AMES, Iowa - Minnesota's two presidential candidates may find it hard to patch things up following several contentious exchanges at the GOP debate in Iowa Thursday night. The open friction, on display for a national Fox News cable audience, came two days before the pivotal Iowa Straw Poll.
Former Governor Tim Pawlenty questioned Congresswoman Michele Bachmann's qualifications for the presidency, based on her legislative record. It's a charge he's made in televised interviews in recent weeks, and he didn't pull any punches when he stood next to Bachmann on a stage at Iowa State University.
"She's done wonderful things in her life, absolutely wonderful things," Pawlenty said, as he looked to his right at Bachmann.
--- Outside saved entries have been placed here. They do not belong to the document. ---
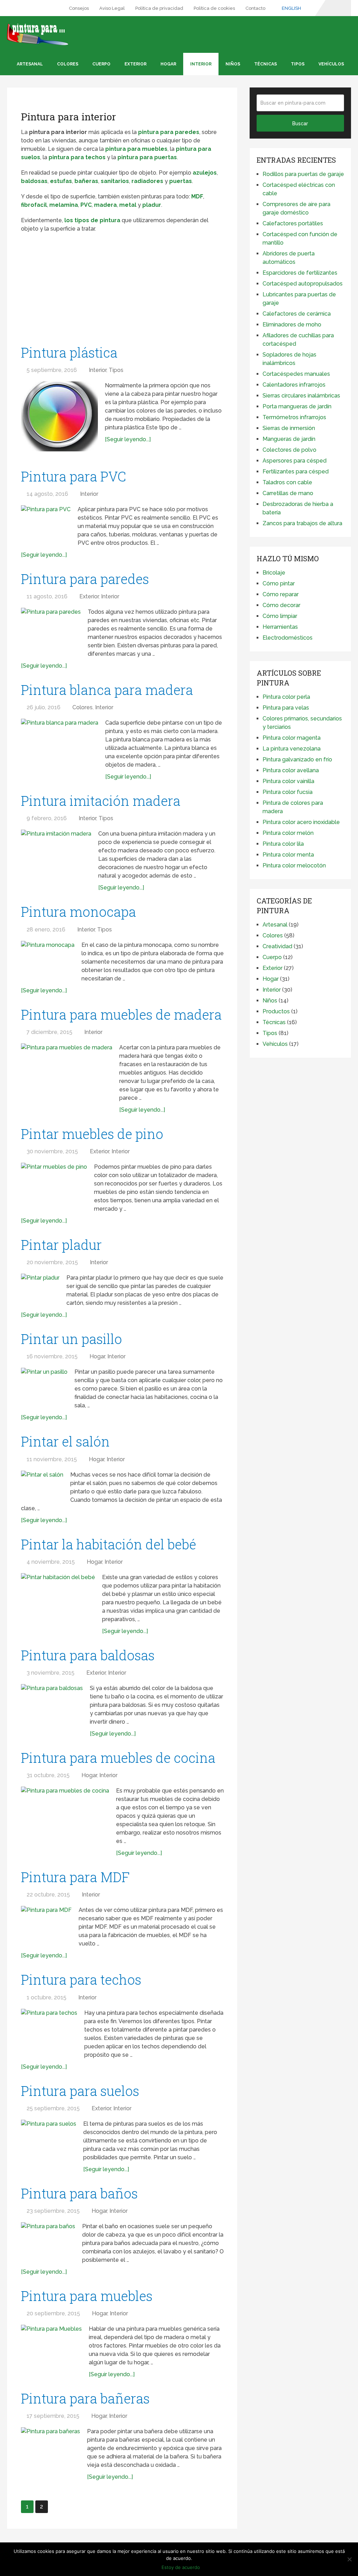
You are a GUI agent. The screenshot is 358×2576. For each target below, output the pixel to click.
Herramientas (280, 627)
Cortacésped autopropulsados (303, 283)
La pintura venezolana (292, 748)
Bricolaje (274, 572)
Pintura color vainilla (288, 781)
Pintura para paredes (85, 578)
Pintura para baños (79, 2193)
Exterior (135, 64)
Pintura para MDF (75, 1877)
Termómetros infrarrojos (294, 417)
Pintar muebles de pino (92, 1133)
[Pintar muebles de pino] (54, 1185)
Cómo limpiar (280, 616)
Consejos (79, 8)
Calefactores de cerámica (297, 313)
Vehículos (331, 64)
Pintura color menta (288, 854)
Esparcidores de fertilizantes (300, 272)
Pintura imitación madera (100, 800)
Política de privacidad (159, 8)
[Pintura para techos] (49, 2027)
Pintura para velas (286, 707)
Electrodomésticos (288, 637)
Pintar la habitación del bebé (108, 1544)
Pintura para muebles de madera (121, 1014)
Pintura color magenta (292, 737)
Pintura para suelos (80, 2090)
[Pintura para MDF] (46, 1923)
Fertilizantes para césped (296, 471)
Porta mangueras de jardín (297, 406)
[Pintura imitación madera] (56, 853)
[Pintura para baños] (48, 2240)
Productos (276, 1011)
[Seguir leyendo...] (128, 439)
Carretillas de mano (288, 493)
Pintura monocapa (78, 911)
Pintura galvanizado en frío (297, 759)
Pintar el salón (65, 1441)
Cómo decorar (281, 605)
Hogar (168, 64)
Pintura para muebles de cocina (118, 1757)
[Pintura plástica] (59, 416)
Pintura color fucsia (288, 792)
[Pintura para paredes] (51, 628)
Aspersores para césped (295, 460)
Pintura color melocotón (294, 865)
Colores (67, 64)
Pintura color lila (283, 843)
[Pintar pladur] (40, 1286)
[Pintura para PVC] (46, 522)
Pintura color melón (288, 833)
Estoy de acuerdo (181, 2567)
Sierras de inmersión (289, 428)
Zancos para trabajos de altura (302, 523)
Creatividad (277, 946)
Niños (232, 64)
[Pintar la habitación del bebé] (58, 1598)
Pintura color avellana (291, 770)
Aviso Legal (112, 8)
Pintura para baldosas (88, 1655)
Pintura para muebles (86, 2295)
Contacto (255, 8)
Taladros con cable (287, 482)
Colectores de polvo (289, 449)
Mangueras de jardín (289, 439)
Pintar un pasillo (71, 1338)
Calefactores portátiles (293, 223)
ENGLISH (291, 8)
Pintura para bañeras (85, 2398)
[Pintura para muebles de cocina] (65, 1816)
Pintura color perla (286, 697)
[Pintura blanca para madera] (59, 744)
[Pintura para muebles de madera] (66, 1073)
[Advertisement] (122, 289)
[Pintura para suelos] (48, 2138)
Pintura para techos (81, 1979)
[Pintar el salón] (42, 1485)
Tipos (298, 64)
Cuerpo (101, 64)
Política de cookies (214, 8)
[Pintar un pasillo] (44, 1383)
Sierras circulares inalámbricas (301, 395)
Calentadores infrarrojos (294, 384)
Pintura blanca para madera (107, 689)
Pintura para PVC (73, 476)
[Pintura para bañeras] (50, 2447)
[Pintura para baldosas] (52, 1704)
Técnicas (265, 64)
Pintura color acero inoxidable (301, 822)
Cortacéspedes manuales (296, 374)
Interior (201, 64)
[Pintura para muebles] (51, 2345)
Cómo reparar (281, 594)
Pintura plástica (69, 352)
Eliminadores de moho (292, 324)
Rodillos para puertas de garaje (303, 174)
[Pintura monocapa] (47, 959)
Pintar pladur (61, 1244)
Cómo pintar (279, 583)
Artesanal (30, 64)
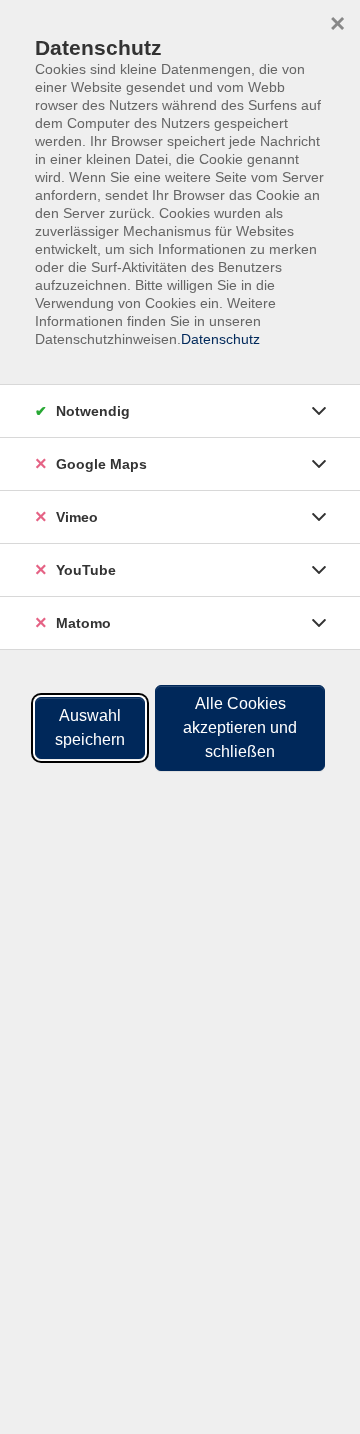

"But it's an undisputable fact that in Congress her record of accomplishment and results is nonexistent. That's not going to be good enough for our candidate for president of the United States."
Bachmann fired back by attacking Pawlenty's record as governor of Minnesota, from 2003 to 2011.
"You implemented cap-and-trade in our state, and you praised the unconstitutional individual mandate, and you called for people in our state to purchase health insurance that government would mandate," Bachmann said, facing Pawlenty.
"Third you said the era of small government was over. That's sounds a lot more like Barack Obama if you ask me!"
Pawlenty shook his head and mouthed the words "not true" as she spoke. He did not sign a cap-n-trade bill in Minnesota, but did sign a bill requiring 25 percent of the electricity generated in the state come from wind and other renewable resources by 2025.
He did say on several occasions that the nation's health care system was evolving into a universal care model, but did not espouse a government single-payer model or an individual mandate.
"It's not the kinds of things she said when I was governor of Minnesota," Pawlenty said in response, "And, moreover, she's got a record of misstating and making false statements. And that's another example on that list."
Bachmann's defense of her legislative record was that Democrats controlled Congress and the White House when she arrived on Capitol Hill.
"Nancy Pelosi, Harry Reid, and Barack Obama ran Congress, but I gave them a run for their money!"
She asserted she has demonstrated leadership qualities by mounting a battle against health care reform and the so-called cap-n-trade legislation designed to reign in greenhouse gases.
"I'm very proud of that record. That is what qualifies me as a fighter and a representative of the people to go to Washington DC into the White house," she said.
Pawlenty had one more zinger left for the Tea Party favorite, who leads him in the polls both nationally and in Iowa.
"She says she's got a titanium spine. It's not her spine we're worried about. It's her record of results," Pawlenty quipped, "If that's your view of effective leadership with results, please stop because you're killing us!"
The two also sparred over the cigarette tax, or health impact fee, Pawlenty signed in 2005 to end a budget stalemate and a partial government shutdown. On the campaign trail Bachmann has criticized Pawlenty for fee, which raised cigarette taxes by 75 cents per pack.
When one of the Fox moderators asked Bachmann, who was a state senator at the time, voted for the bill she blamed Pawlenty. The same legislation, HF139, contained some "informed consent" restrictions on abortions which she had championed.
"If a member cast a vote one way they would be increasing the cigarette tax. If they cast the vote another way, they would not be voting for the pro-life protection," Bachmann explained, "The governor put us in that box, and I chose to protect human life."
The bill required doctors to inform women seeking abortions about the health risks of the operation. The bill also required physicians to tell tell the woman the approximate age of the fetus and the gestational development.
Bachmann initially created some confusion by describing the bill incorrectly.
"Governor Pawlenty cut a deal with the special interest groups, and he put in the same bill a vote to increase the cigarette tax as well as a vote that would take away protections to the unborn."
Pawlenty called attention to the gaffe.
"Her answer's illogical. If there were two bad things in the bill, a tax increase and we were hypothetically stripping away pro-life protections -- which we weren't -- then it's a double reason to vote against it."
Eventually the one-on-one rhetorical battle ran so long it began to annoy other candidates, and the crowd at the C.Y. Stephens Auditorium as well.
"There's some people here who haven't had a chance to say a lot," Sen. Rick Santorum of Pennsylvania said, prompting a loud roar of sympathy from the audience.
"I understand. You have the next question, Senator. I promise," the moderator responded, also drawing applause.